● **Goal A**
In the listing, copy out the lines from the one containing "Deselect the country field checkbox" up to and including the one containing "The image size is (800, 397). point(340,247)".

I was trying to write defensively in case the attribute fsbcount ever
/does/ become larger than 1.

> > +/*
> > + * Record an extended attribute key & value for later reinsertion into the
> > + * inode.  Use the helpers below, don't call this directly.
> > + */
> > +STATIC int
> > +__xfs_repair_xattr_salvage_attr(
> > +	struct xfs_repair_xattr		*rx,
> > +	struct xfs_buf			*bp,
> > +	int				flags,
> > +	int				idx,
> > +	unsigned char			*name,
> > +	int				namelen,
> > +	unsigned char			*value,
> > +	int				valuelen)
> > +{
> > +	struct xfs_attr_key		*key;
> > +	struct xfs_da_args		args;
> > +	int				error = -ENOMEM;
> > +
> > +	/* Ignore incomplete or oversized attributes. */
> > +	if ((flags & XFS_ATTR_INCOMPLETE) ||
> > +	    namelen > XATTR_NAME_MAX || namelen < 0 ||
> > +	    valuelen > XATTR_SIZE_MAX || valuelen < 0)
> > +		return 0;
> > +
> > +	/* Store attr key. */
> > +	key = kmem_alloc(XFS_ATTR_KEY_LEN(namelen), KM_MAYFAIL);
> > +	if (!key)
> > +		goto err;
> > +	INIT_LIST_HEAD(&key->list);
> > +	key->value = kmem_zalloc_large(valuelen, KM_MAYFAIL);
> 
> Why zero this? Also, it looks like valuelen can be zero? Should be
> we be allocating a buffer in that case?

Good point, we don't need to zero it and this does need to handle the
zero-length attr value case.

> > +	if (!key->value)

● **Goal B**
In the code review text, what reason does the writer give in the opening sentence for how they wrote the code?

● **Provided records**
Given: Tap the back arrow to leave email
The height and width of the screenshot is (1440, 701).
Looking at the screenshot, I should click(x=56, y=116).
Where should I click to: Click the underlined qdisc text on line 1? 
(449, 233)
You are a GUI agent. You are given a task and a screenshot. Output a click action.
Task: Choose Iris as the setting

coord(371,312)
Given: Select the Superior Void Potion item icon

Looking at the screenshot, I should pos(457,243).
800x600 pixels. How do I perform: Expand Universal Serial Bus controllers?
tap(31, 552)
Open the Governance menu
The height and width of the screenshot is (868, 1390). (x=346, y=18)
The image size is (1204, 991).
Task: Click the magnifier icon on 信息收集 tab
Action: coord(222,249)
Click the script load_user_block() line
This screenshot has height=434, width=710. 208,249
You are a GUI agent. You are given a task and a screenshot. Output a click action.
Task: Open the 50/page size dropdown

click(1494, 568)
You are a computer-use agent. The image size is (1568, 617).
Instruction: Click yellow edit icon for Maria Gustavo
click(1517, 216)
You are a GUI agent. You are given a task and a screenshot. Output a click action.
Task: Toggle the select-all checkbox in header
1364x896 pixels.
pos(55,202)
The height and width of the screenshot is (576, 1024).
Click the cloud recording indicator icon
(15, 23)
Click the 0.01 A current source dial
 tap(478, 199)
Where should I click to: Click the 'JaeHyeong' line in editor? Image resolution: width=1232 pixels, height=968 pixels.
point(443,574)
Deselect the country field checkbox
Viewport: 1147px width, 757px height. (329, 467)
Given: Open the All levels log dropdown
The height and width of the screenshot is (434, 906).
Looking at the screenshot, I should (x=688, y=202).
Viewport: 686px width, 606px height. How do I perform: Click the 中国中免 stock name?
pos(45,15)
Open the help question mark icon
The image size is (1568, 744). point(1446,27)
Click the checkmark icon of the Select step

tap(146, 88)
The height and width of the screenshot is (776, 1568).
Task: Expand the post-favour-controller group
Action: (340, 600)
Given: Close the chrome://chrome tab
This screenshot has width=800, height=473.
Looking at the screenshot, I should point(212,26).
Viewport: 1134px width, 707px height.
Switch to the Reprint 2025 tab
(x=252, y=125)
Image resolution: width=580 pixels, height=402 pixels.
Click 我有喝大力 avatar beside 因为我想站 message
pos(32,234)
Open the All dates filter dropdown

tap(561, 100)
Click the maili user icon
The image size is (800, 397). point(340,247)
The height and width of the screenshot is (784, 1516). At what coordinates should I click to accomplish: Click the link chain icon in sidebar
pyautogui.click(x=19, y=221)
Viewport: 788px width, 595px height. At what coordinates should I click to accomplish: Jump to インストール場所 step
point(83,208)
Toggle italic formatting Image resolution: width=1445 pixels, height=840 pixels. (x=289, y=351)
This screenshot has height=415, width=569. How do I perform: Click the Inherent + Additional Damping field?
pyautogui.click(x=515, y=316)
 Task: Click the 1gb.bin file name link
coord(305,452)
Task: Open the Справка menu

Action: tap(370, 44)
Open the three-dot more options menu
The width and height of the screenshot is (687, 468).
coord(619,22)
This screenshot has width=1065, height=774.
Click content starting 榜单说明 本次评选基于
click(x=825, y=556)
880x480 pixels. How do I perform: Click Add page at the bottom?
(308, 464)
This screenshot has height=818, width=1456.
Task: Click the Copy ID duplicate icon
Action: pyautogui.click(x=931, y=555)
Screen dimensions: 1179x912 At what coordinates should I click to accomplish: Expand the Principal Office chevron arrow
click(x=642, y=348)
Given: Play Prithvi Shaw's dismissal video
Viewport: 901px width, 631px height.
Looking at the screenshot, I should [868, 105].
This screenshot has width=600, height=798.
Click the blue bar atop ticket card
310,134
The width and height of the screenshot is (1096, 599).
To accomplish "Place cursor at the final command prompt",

● **Reply A**
Deselect the country field checkbox
Viewport: 1147px width, 757px height. (329, 467)
Given: Open the All levels log dropdown
The height and width of the screenshot is (434, 906).
Looking at the screenshot, I should (x=688, y=202).
Viewport: 686px width, 606px height. How do I perform: Click the 中国中免 stock name?
pos(45,15)
Open the help question mark icon
The image size is (1568, 744). point(1446,27)
Click the checkmark icon of the Select step

tap(146, 88)
The height and width of the screenshot is (776, 1568).
Task: Expand the post-favour-controller group
Action: (340, 600)
Given: Close the chrome://chrome tab
This screenshot has width=800, height=473.
Looking at the screenshot, I should point(212,26).
Viewport: 1134px width, 707px height.
Switch to the Reprint 2025 tab
(x=252, y=125)
Image resolution: width=580 pixels, height=402 pixels.
Click 我有喝大力 avatar beside 因为我想站 message
pos(32,234)
Open the All dates filter dropdown

tap(561, 100)
Click the maili user icon
The image size is (800, 397). point(340,247)

● **Reply B**
They were trying to write defensively, in case the attribute fsbcount ever does become larger than 1.